La distribution, presque entièrement renouvelée, offre de belles satisfactions, à commencer par l'Agathe de Nancy Weissbach. Physiquement, l'actrice a de faux airs de June Anderson et un joli jeu de jambes ; vocalement, la chanteuse apporte au rôle un timbre dense et une séduisante sensibilité, elle aborde ses airs en musicienne accomplie. Formée au régime des troupes allemandes, elle semble désormais promise à un bel avenir dans les héroïnes straussiennes et les blondes wagnériennes. Anja Van Engeland séduit par son impétuosité et son engagement scénique mais ses moyens vocaux paraissent encore un peu verts. En termes d'oenologie, je dirais qu'il y a là une bonne structure demandant quelques années de vieillissement. La jeune Natacha Kowalski, récent oiseau de la forêt ici même, parvient à capter l'attention dans la brève intervention de la première demoiselle.

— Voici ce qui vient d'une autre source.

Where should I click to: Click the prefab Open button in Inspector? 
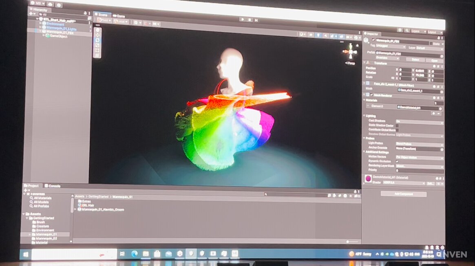(434, 60)
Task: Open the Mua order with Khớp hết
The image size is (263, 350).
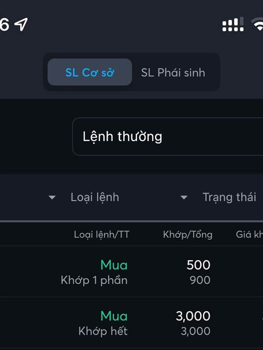Action: [x=132, y=323]
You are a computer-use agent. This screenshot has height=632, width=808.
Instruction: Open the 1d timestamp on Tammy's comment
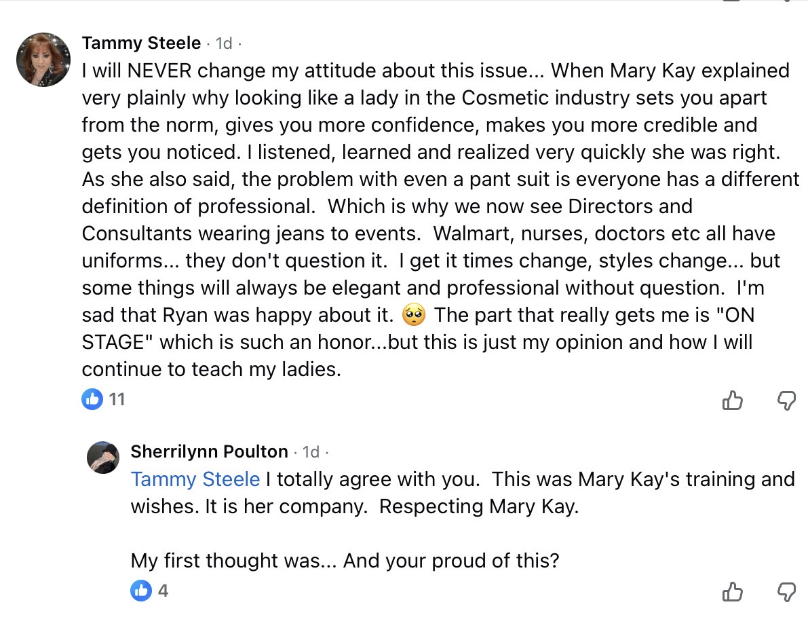(x=224, y=43)
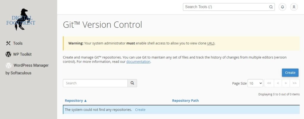
Task: Click the WordPress Manager icon
Action: coord(9,66)
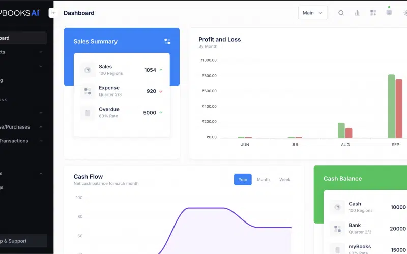Open the bar chart reports icon
This screenshot has height=254, width=407.
pyautogui.click(x=357, y=13)
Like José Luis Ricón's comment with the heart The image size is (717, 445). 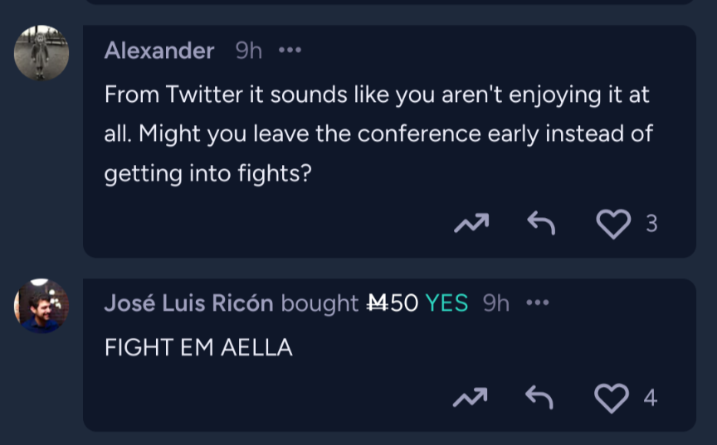612,399
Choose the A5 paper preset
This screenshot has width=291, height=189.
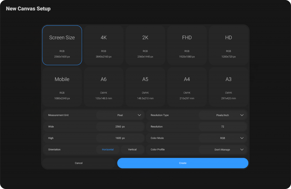(x=145, y=87)
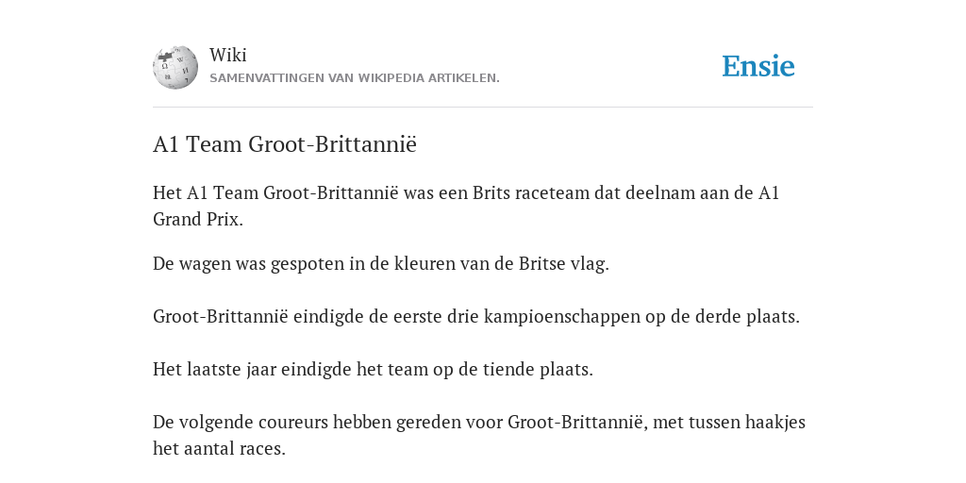The height and width of the screenshot is (483, 966).
Task: Click the words 'Grand Prix.'
Action: coord(198,219)
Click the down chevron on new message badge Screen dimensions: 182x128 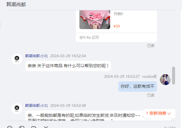click(x=169, y=113)
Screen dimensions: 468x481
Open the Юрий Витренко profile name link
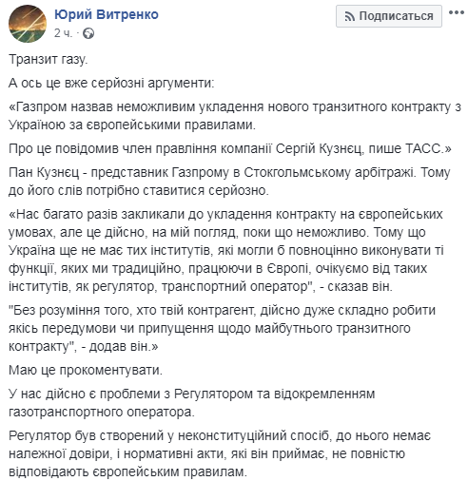[107, 14]
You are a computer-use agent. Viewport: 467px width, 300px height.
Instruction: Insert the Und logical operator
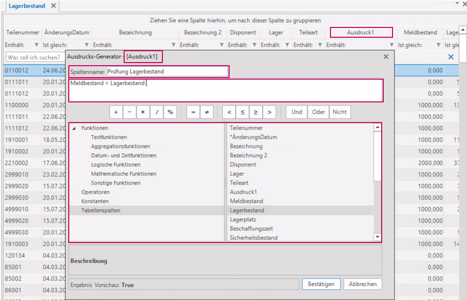coord(296,112)
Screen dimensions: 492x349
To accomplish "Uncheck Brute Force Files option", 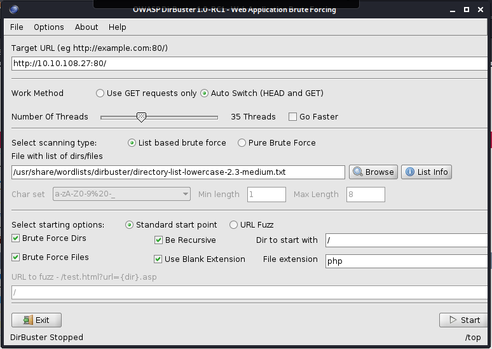I will click(16, 257).
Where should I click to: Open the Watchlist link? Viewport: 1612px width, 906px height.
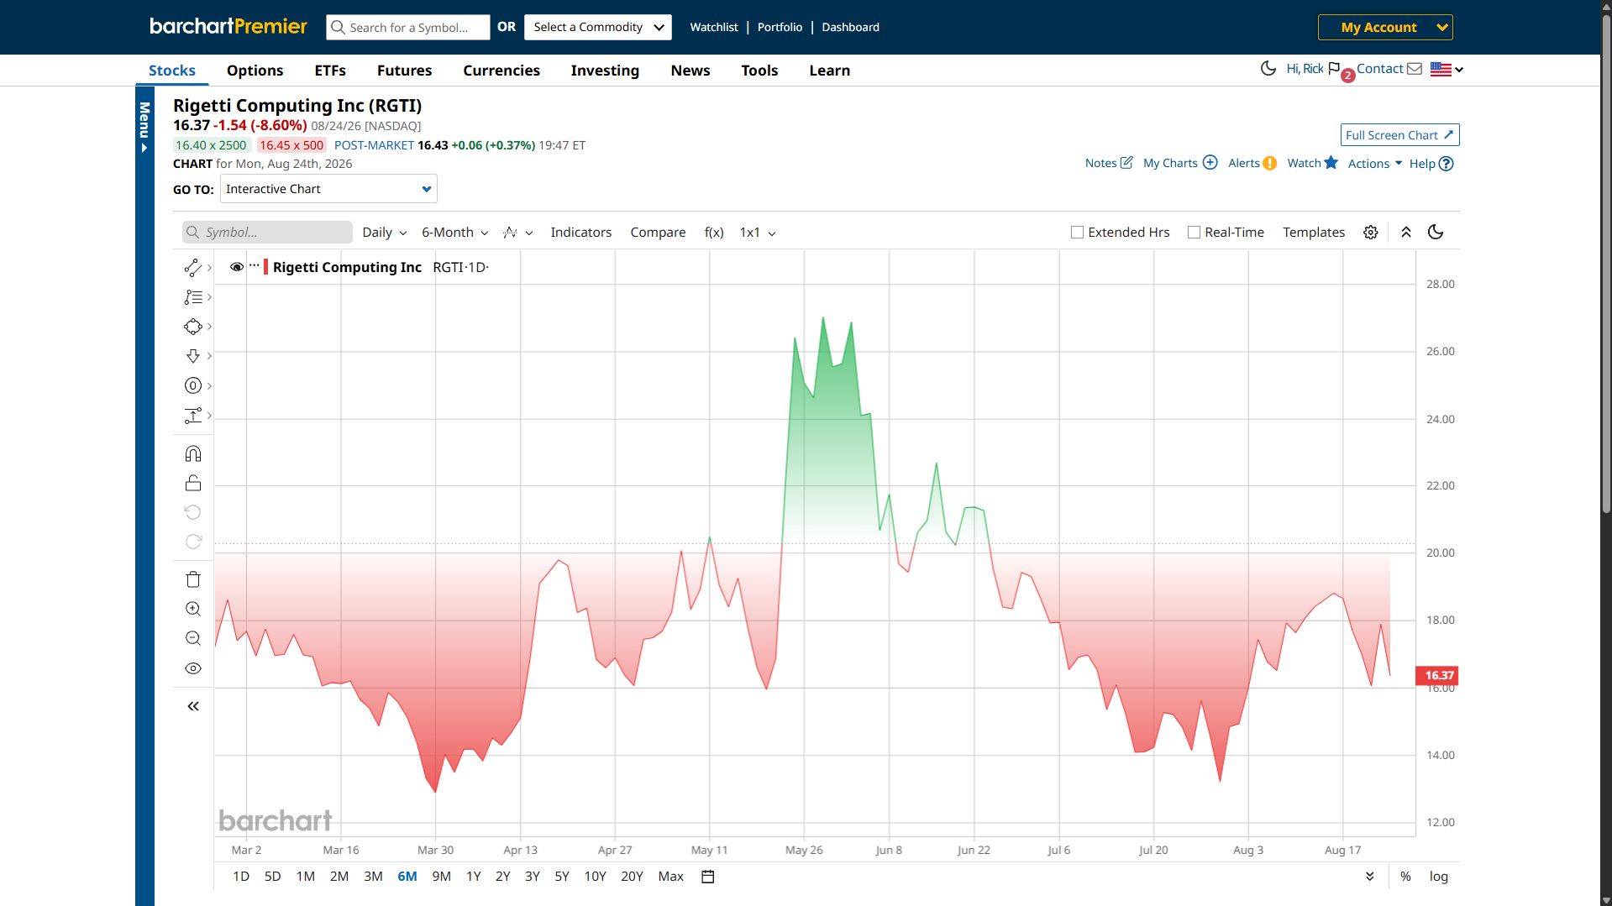[714, 27]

Du côté masculin, Jaco Huijpen emporte la palme haut la main avec son Kaspar mauvais garçon, inquiétant mais pas forcément antipathique ; excellent acteur, il possède de surcroît l'ampleur vocale et la noirceur exigées par un rôle dont il tire un excellent parti. A défaut de séduction vocale, Patrick Raftery, ancien baryton devenu un bon succédané de fort ténor, possède le format de Max et lui prête de bonnes intentions musicales et scéniques. Bernhard Spingler dessine avec succès un Ottokar transformé en dandy suffisant et décadent, aux côtés de quelques sociétaires de l'Opéra Royal de Wallonie : Guy Gabelle, Killian seulement tonnant, Léonard Graus, Kuno digne malgré un vibrato un peu encombrant, et Wojtek Smilek qui, depuis la salle, campe avec autorité un ermite contestant avec ironie un pouvoir temporel déliquescent.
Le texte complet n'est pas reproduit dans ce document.